#### Extract to read ####
Boeing’s charges again questioned by Pentagon

The Columbian
Published: October 13, 2013, 5:00pm

WASHINGTON — Four times in the past five years, the Pentagon’s inspector general has found that Boeing collected excessive or unjustified payments on U.S. defense contracts.

In the latest of four audits since 2008, the watchdog office said the Chicago-based company charged the U.S. Army for new helicopter parts while installing used ones

“Boeing significantly overstated estimates” of new components needed for CH-47F Chinook helicopters and “primarily installed used parts instead” under a $4.4 billion contract awarded in 2008, according to the report, labeled “For Official Use Only” and obtained by Bloomberg News.

While used parts were allowed in some circumstances, the July 16 report found that the company overcharged the U.S. Army by as much as $16.6 million by exaggerating how many new ones were required while installing refurbished equipment salvaged from old aircraft. The report also faults defense agencies and military services for lax negotiations and contract management.
#### Available data ####
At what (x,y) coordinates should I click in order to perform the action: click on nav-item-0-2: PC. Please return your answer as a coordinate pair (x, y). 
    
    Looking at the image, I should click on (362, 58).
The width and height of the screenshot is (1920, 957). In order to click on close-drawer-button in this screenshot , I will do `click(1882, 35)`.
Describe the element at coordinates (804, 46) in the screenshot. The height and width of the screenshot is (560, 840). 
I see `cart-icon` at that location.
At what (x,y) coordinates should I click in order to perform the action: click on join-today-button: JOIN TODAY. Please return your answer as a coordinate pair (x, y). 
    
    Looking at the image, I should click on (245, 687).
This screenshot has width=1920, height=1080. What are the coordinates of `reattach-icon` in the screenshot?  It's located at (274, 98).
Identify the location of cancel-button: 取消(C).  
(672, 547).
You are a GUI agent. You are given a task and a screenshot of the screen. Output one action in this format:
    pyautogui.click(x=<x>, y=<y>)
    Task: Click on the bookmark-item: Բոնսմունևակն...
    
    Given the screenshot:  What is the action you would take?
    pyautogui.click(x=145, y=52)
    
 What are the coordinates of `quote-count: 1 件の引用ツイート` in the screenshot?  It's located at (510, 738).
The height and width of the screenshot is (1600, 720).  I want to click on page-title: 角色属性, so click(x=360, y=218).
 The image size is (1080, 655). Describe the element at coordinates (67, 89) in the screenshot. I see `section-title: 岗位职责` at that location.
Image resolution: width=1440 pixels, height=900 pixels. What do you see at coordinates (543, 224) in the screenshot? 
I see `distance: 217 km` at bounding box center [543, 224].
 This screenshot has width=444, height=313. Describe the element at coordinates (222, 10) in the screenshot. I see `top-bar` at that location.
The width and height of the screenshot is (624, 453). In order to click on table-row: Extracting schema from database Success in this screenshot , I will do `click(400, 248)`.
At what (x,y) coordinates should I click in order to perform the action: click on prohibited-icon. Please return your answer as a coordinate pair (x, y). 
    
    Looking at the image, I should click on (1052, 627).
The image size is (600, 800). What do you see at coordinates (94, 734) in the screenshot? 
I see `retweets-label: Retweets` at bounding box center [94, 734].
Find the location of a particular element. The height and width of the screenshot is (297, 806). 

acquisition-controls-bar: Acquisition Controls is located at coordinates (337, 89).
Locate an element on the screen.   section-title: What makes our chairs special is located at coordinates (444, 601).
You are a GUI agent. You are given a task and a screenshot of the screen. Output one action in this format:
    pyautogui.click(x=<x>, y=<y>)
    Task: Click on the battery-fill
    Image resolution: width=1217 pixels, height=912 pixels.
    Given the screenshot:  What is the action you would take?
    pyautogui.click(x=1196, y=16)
####
> [What you will do]:
[1] Answer these from the article on Boeing's Pentagon charges:
(a) How many audits has the inspector general's office carried out since 2008?
(b) What was the value of the CH-47F Chinook contract, and in what year was it awarded?
(c) By how much did the July 16 report say the Army was overcharged?
[2] Please turn the paragraph of the article on Boeing's Pentagon charges that begins "While used parts were allowed" into a short bulleted list that keeps its main facts.
[3] Resume the article on Boeing's Pentagon charges right after its final sentence.

> [Results of the exercise]:
[1]
(a) Four.
(b) $4.4 billion, awarded in 2008.
(c) As much as $16.6 million.

[2]
- Used parts were allowed in some circumstances.
- According to the July 16 report, Boeing overcharged the U.S. Army by as much as $16.6 million.
- It did so by exaggerating how many new parts were needed while installing refurbished equipment salvaged from old aircraft.
- The report also faults defense agencies and military services for lax negotiations and contract management.

[3]
“The bottom line is that using reworked parts rather than new parts increased Boeing’s profit,” Bridget Serchak, a spokeswoman for the inspector general, said of the latest findings. The Army paid Boeing for parts “that were proposed but never installed,” and “is paying for additional parts that they do not need and may not use,” Serchak said in an emailed statement.

Boeing is the No. 2 federal contractor after Lockheed Martin Corp., with more than $30 billion of prime government contracts awarded in fiscal 2012, according to a Bloomberg Government ranking.

While Boeing “recognizes the important work that the Department of Defense inspector general performs,” the company “disagrees with the IG’s conclusions,” Damien Mills, a company spokesman, said in an emailed statement.

“We believe we were fully compliant with all government contract policies and guidance applicable to the first CH-47F multiyear contract, and we provided evidence of that to the IG throughout this audit,” Mills said.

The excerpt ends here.